379年前のアルゴリズムを使って RSA 暗号鍵を破った話

The security of RSA keys depends on the difficulty of factoring a key’s large composite number (usually denoted as N) to derive its two factors (usually denoted as P and Q). When P and Q are known publicly, the key they make up is broken, meaning anyone can decrypt data protected by the key or use the key to authenticate messages.

Cryptographers have long known that RSA keys that are generated with primes that are too close together can be trivially broken with Fermat’s factorization method. French mathematician Pierre de Fermat first described this method in 1643.

Fermat’s algorithm was based on the fact that any odd number can be expressed as the difference between two squares. When the factors are near the root of the number, they can be calculated easily and quickly. The method isn’t feasible when factors are truly random and hence far apart.

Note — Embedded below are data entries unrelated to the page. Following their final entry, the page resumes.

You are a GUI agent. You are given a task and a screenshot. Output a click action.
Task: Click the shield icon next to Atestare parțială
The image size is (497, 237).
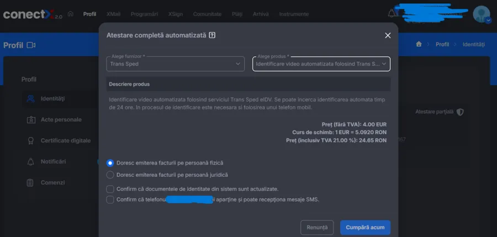460,112
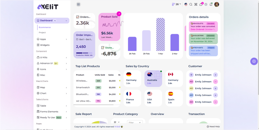This screenshot has width=259, height=130.
Task: Select the US flag language icon
Action: (186, 4)
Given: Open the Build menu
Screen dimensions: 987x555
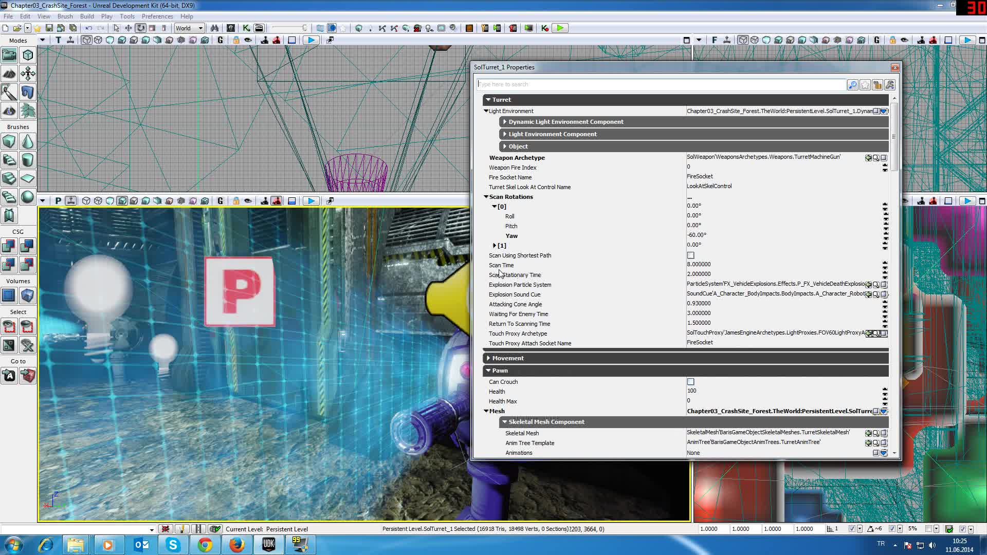Looking at the screenshot, I should (x=87, y=16).
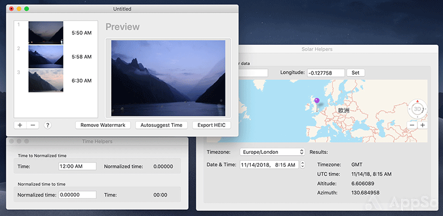Click the purple map pin
This screenshot has width=443, height=216.
pyautogui.click(x=317, y=100)
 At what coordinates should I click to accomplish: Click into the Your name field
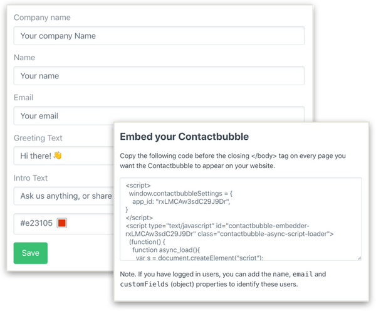click(x=159, y=76)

The Rambus SafeZone Basic Crypto Module before 10.4.0, as used in certain Fujifilm (formerly Fuji Xerox) devices before 2022-03-01, Canon imagePROGRAF and imageRUNNER devices through 2022-03-14, and potentially many other devices, generates RSA keys that can be broken with Fermat’s factorization method. This allows efficient calculation of private RSA keys from the public key of a TLS certificate.

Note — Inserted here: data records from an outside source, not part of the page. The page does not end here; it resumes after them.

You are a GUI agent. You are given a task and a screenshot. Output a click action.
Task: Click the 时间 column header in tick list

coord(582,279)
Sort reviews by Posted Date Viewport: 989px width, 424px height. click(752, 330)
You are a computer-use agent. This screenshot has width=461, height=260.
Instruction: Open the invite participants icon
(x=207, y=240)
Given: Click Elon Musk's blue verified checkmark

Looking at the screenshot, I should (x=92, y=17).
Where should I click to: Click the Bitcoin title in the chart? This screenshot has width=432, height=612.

Is PGP/GnuPG/OpenPGP affected?

I applied the algorithm to a dump of the SKS PGP key servers. I found four vulnerable keys. However all these keys had a user ID that did imply they were created for testing.

It is plausible that these keys were not generated by vulnerable implementations, but were manually crafted, possibly by people aware of this attack creating test data.

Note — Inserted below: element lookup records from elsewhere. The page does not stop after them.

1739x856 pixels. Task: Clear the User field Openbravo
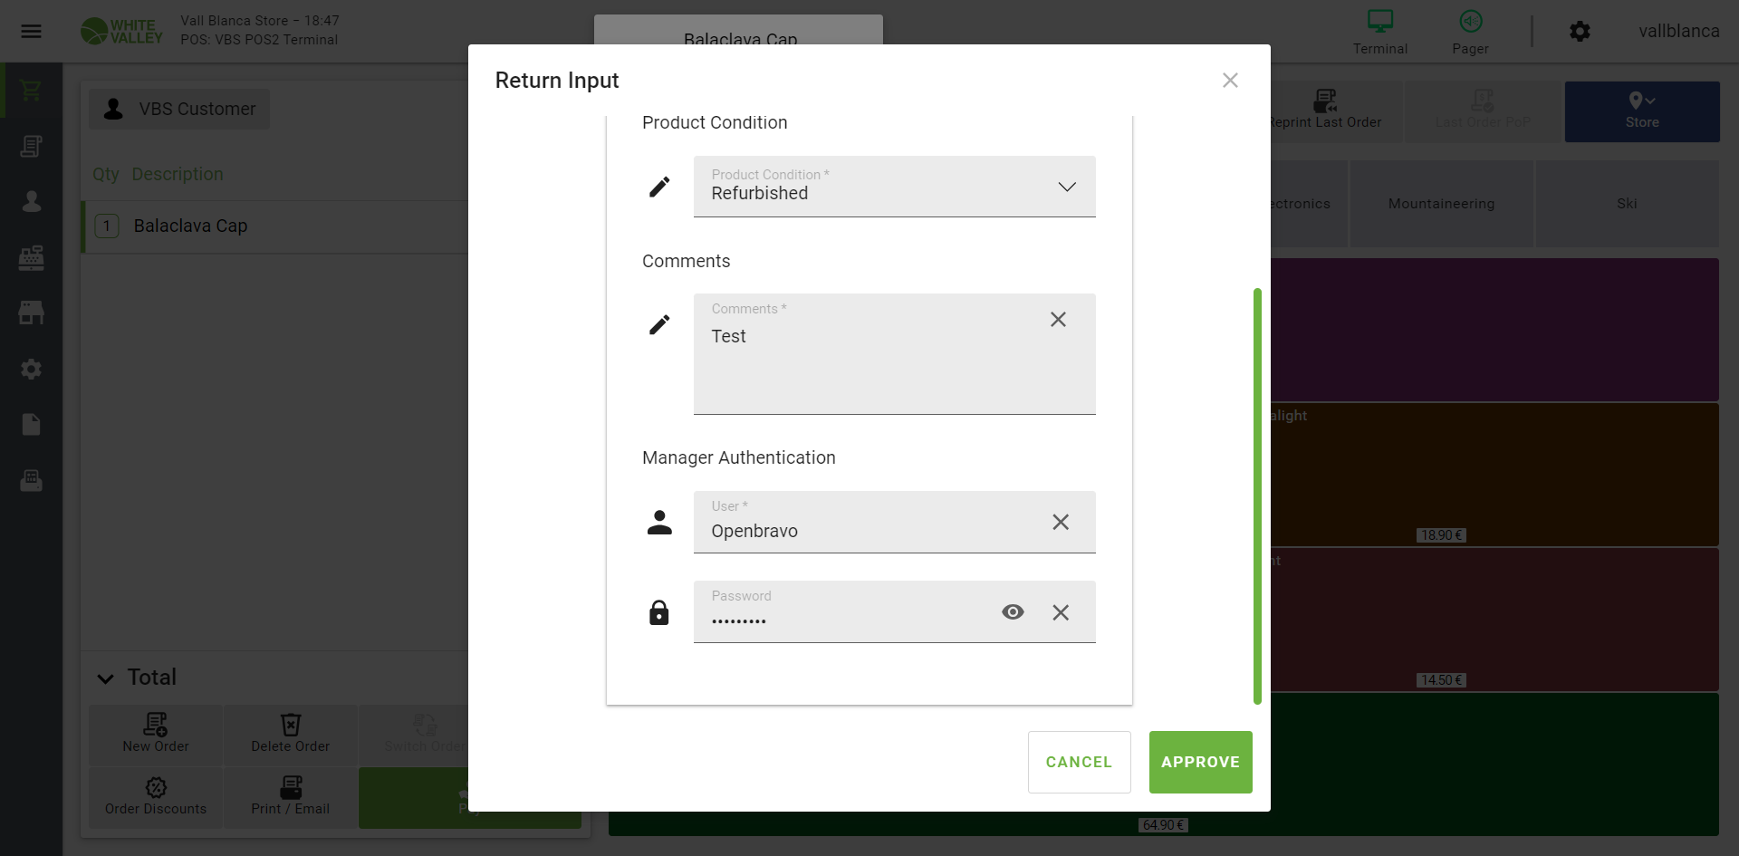(1061, 522)
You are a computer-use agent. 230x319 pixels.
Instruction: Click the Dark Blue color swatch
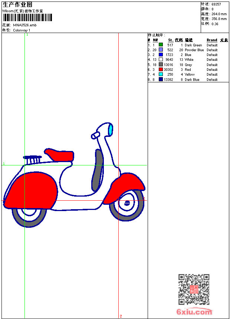click(161, 79)
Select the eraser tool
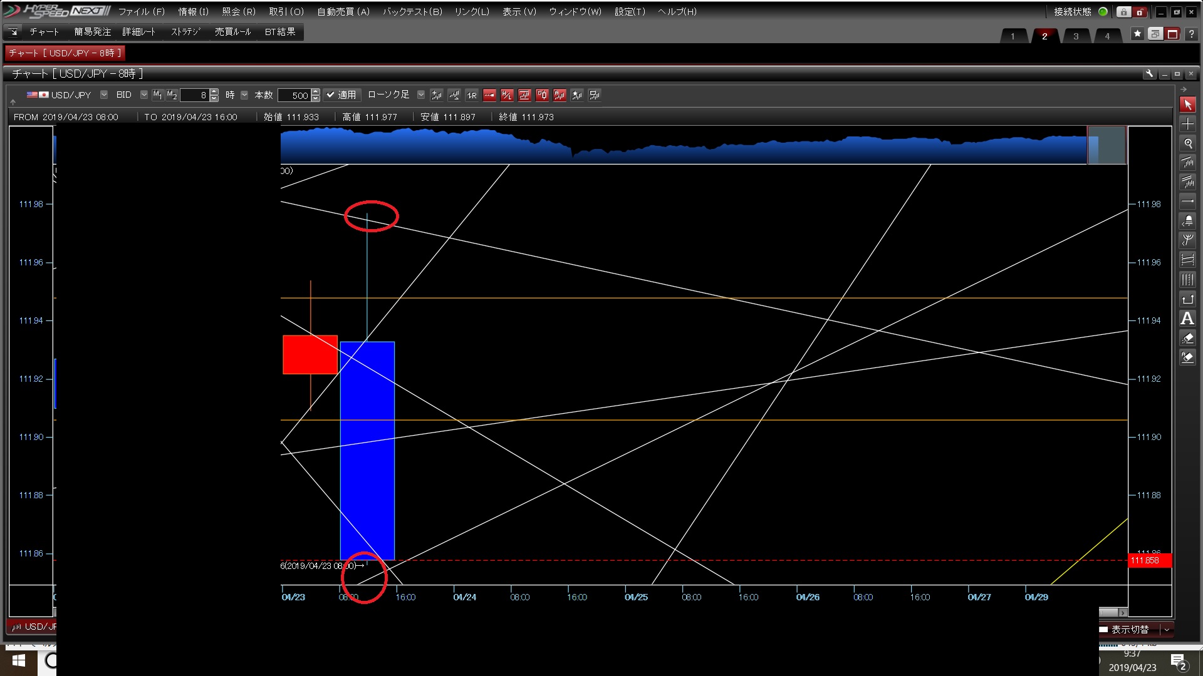 click(x=1187, y=338)
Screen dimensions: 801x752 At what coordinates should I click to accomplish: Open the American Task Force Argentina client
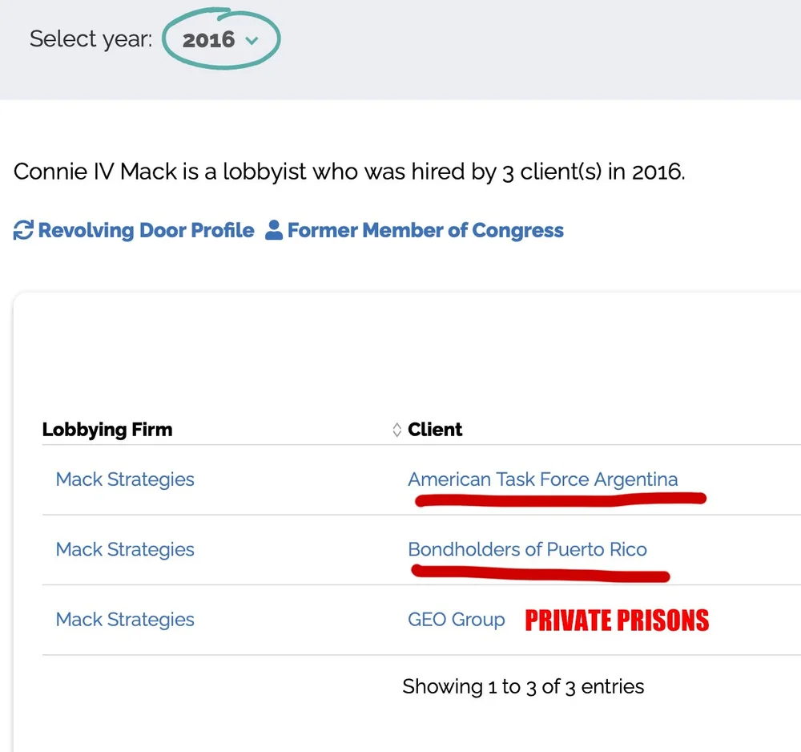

How “close” do primes need to be in order to be vulnerable?

With common RSA key sizes (2048 bit) in our tests the Fermat algorithm with 100 rounds reliably factors numbers where p and q differ up to 2^517. In other words it can be said that primes that only differ within the lower 64 bytes (or around half their size) will be vulnerable.

Up to 2^514 it almost always finds the factorization in the first round of the algorithm. It could be argued that the 100 rounds is therefore excessive, however the algorithm is so fast that it practically does not matter much.

Is SSH affected?

There are probably no vulnerable SSH implementations creating such keys, though I obviously cannot proove that.

I checked multiple large collections of both SSH host and user keys. I did not find any vulnerable keys.

What do you recommend?

If you are running one of the affected devices you should make sure that you update the devices and regenerate the keys.

If you are in a position where external users will supply public RSA keys to you then you might want to implement checks for this vulnerability. A typical case for this are certificate authorities. I shared the exploit code with certificate authorities and are aware that some have implemented checks in their certificate issuance process to avoid accepting keys vulnerable to this attack.

You can find Let’s Encrypt’s implementation of the check in their Boulder software in this pull request.